On 2021-04-08 4:32 a.m., Christian König wrote:
>
>
> Am 08.04.21 um 10:22 schrieb Christian König:
>> Hi Andrey,
>>
>> Am 07.04.21 um 21:44 schrieb Andrey Grodzovsky:
>>>
>>>
>>> On 2021-04-07 6:28 a.m., Christian König wrote:
>>>> Hi Andrey,
>>>>
>>>> Am 06.04.21 um 23:22 schrieb Andrey Grodzovsky:
>>>>>
>>>>> Hey Christian, Denis, see bellow -
>>>>>
>>>>> On 2021-04-06 6:34 a.m., Christian König wrote:
>>>>>> Hi Andrey,
>>>>>>
>>>>>> well good question. My job is to watch over the implementation 
>>>>>> and design and while I always help I can adjust anybodies schedule.
>>>>>>
>>>>>> Is the patch to print a warning when the hardware is accessed 
>>>>>> without holding the locks merged yet?

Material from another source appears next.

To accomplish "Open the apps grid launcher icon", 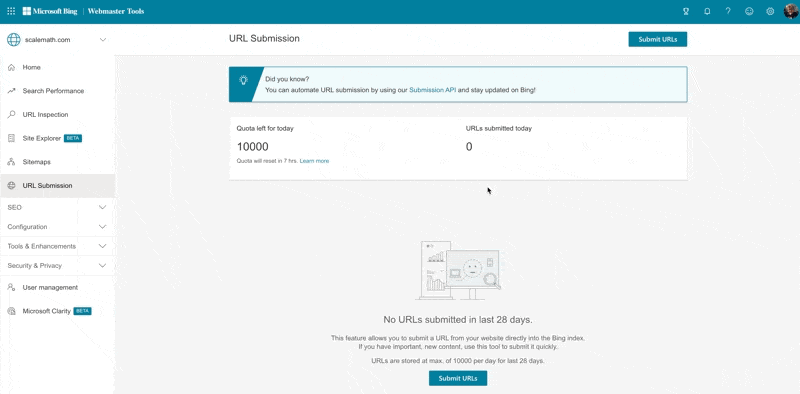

If not then that would 
>>>>>> probably be a good starting point.
>>>>>
>>>>>
>>>>> It's merged into amd-staging-drm-next and since I work on 
>>>>> drm-misc-next I will cherry-pick it into there.
>>>>>
>>>>
>>>> Ok good to know, I haven't tracked that one further.
>>>>
>>>>>
>>>>>>
>>>>>> Then we would need to unify this with the SRCU to make sure that 
>>>>>> we have both the reset lock as well as block the hotplug code 
>>>>>> from reusing the MMIO space.
>>>>>
>>>>> In my understanding there is a significant difference between 
>>>>> handling of GPU reset and unplug - while GPU reset use case 
>>>>> requires any HW accessing code to block and wait for the reset to 
>>>>> finish and then proceed, hot-unplug
>>>>> is permanent and hence no need to wait and proceed but rather 
>>>>> abort at once.
>>>>>
>>>>
>>>> Yes, absolutely correct.
>>>>
>>>>> This why I think that in any place we already check for device 
>>>>> reset we should also add a check for hot-unplug but the handling 
>>>>> would be different
>>>>> in that for hot-unplug we would abort instead of keep waiting.
>>>>>
>>>>
>>>> Yes, that's the rough picture in my head as well.
>>>>
>>>> Essentially Daniels patch of having an 
>>>> amdgpu_device_hwaccess_begin()/_end() was the right approach. You 
>>>> just can't do it in the top level IOCTL handler, but rather need it 
>>>> somewhere between front end and backend.
>>>
>>>
>>> Can you point me to what patch was it ? Can't find.
>>>
>>
>> What I mean was the approach in patch #3 in this series where he 
>> replaced the down_read/up_read with 
>> amdgpu_read_lock()/amdgpu_read_unlock().
>>
>> I would just not call it amdgpu_read_lock()/amdgpu_read_unlock(), but 
>> something more descriptive.
>>
>> Regards,
>> Christian.
>>
>>>
>>>>
>>>>> Similar to handling device reset for unplug we obviously also need 
>>>>> to stop and block any MMIO accesses once device is unplugged and, 
>>>>> as Daniel Vetter mentioned - we have to do it before finishing 
>>>>> pci_remove (early device fini)
>>>>> and not later (when last device reference is dropped from user 
>>>>> space) in order to prevent reuse of MMIO space we still access by 
>>>>> other hot plugging devices. As in device reset case we need to 
>>>>> cancel all delay works, stop drm schedule, complete all unfinished 
>>>>> fences(both HW and scheduler fences). While you stated strong 
>>>>> objection to force signalling scheduler fences from GPU reset, quote:
>>>>>
>>>>> "you can't signal the dma_fence waiting. Waiting for a dma_fence 
>>>>> also means you wait for the GPU reset to finish. When we would 
>>>>> signal the dma_fence during the GPU reset then we would run into 
>>>>> memory corruption because the hardware jobs running after the GPU 
>>>>> reset would access memory which is already freed."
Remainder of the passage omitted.